Monde

Mon oncle était garde rouge pendant la Révolution culturelle

Temps de lecture : 9 min

Et il ne regrette rien.

Une photo de propagande diffusée par le régime chinois en 1971, montrant des gardes rouges pendant la Révolution culturelle. XINHUA / AFP.
Une photo de propagande diffusée par le régime chinois en 1971, montrant des gardes rouges pendant la Révolution culturelle. XINHUA / AFP.

Lishui est le surnom de mon oncle, un fermier qui a vécu toute sa vie dans la banlieue de Tianjin, une grande ville du nord-est de la Chine. Quand quelqu’un parle de Lishui, le grand frère de ma mère, c’est toujours pour dire: «Lishui est un gars gentil, honnête, toujours de bonne humeur.» Quand j’étais petite et que je l’entendais arriver, je sortais de la maison en courant, grimpais sur ses épaules et lui tirais les oreilles.

Plus je pense à Lishui, plus je suis troublée par le fait qu’il ait été Garde rouge pendant la Révolution culturelle, mouvement mené entre 1966 et 1976 par le dirigeant de l’époque, Mao Zedong, qui a provoqué de grands bouleversements et infligé d’immenses souffrances au peuple chinois. Ce qui me perturbe le plus, c’est que mon oncle si gentil et honnête affirme ne pas regretter le moindre de ses actes –même pas aujourd’hui, alors qu’il est largement admis, à la fois en Chine et ailleurs, que la Révolution culturelle fut une énorme erreur historique. (En juin 1981, le parti a voté une «Résolution sur certaines questions dans l’histoire de notre parti depuis la fondation de la République populaire de Chine» qui qualifie la Révolution culturelle «d’erreur». C’est ce que le parti a réussi à faire de mieux en termes d’excuses. Et ces dernières années ont vu une vague d’excuses publiques et personnelles d’anciens gardes rouges, qui étaient les jeunes chargés de l’application de la vision démente de Mao).

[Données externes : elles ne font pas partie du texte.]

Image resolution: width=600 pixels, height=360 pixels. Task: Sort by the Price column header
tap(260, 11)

Pour rédiger cet article, j’ai interrogé Lishui à deux reprises sur son expérience de garde rouge, une fois en avril et une autre en novembre 2015. J’ai aussi parlé avec d’autres membres de la famille de leurs souvenirs de Lishui et de la Révolution culturelle, qui a fait de lui ce qu’il est devenu.

«À bas les seigneurs et leurs bâtards!»

L’histoire de Lishui commence en mai 1966, alors qu’il avait 18 ans. Il m’a raconté avoir entendu une annonce gouvernementale retentir dans les haut-parleurs du village:

«Certains représentants de la bourgeoisie se sont insinués dans notre parti, dans notre gouvernement, notre armée et nos départements culturels. C’est un groupe de révisionnistes contre-révolutionnaires qui attendent le bon moment pour s’emparer du pouvoir.»

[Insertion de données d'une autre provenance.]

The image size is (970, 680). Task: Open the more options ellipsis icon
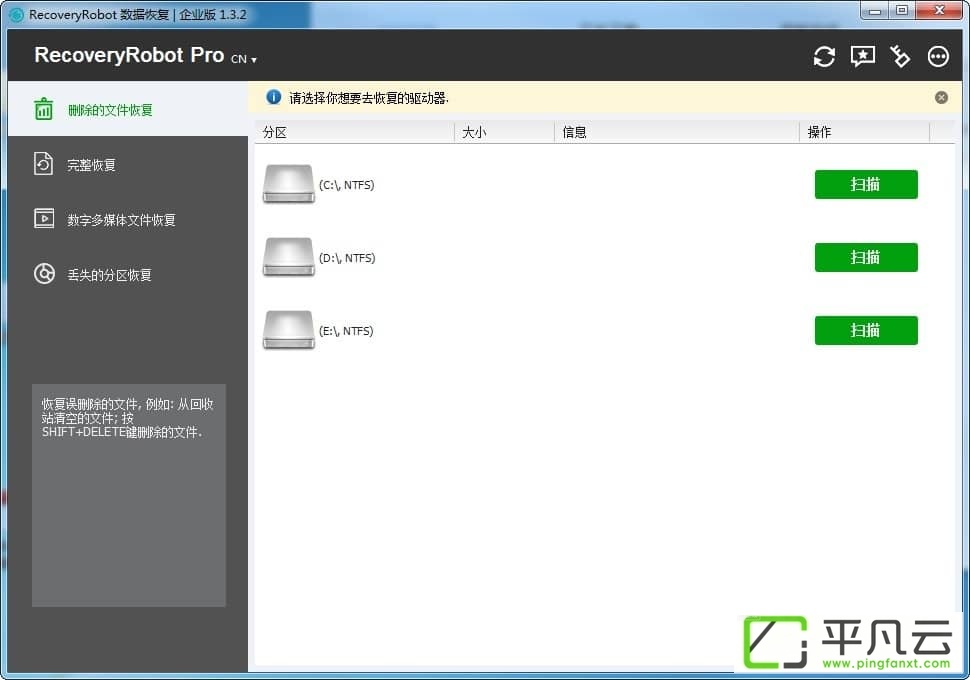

Un soir, peu de temps après cette annonce, alors que le père de Lishui faisait une représentation en théâtre d’ombres à la chandelle pour ses plus jeunes enfants, Lishui entendit des tambours, des gongs et des voix qui chantaient: «À bas les seigneurs et leurs bâtards!»

«Qu’est-ce que c’est?», demandèrent les petits frères et sœurs de Lishui.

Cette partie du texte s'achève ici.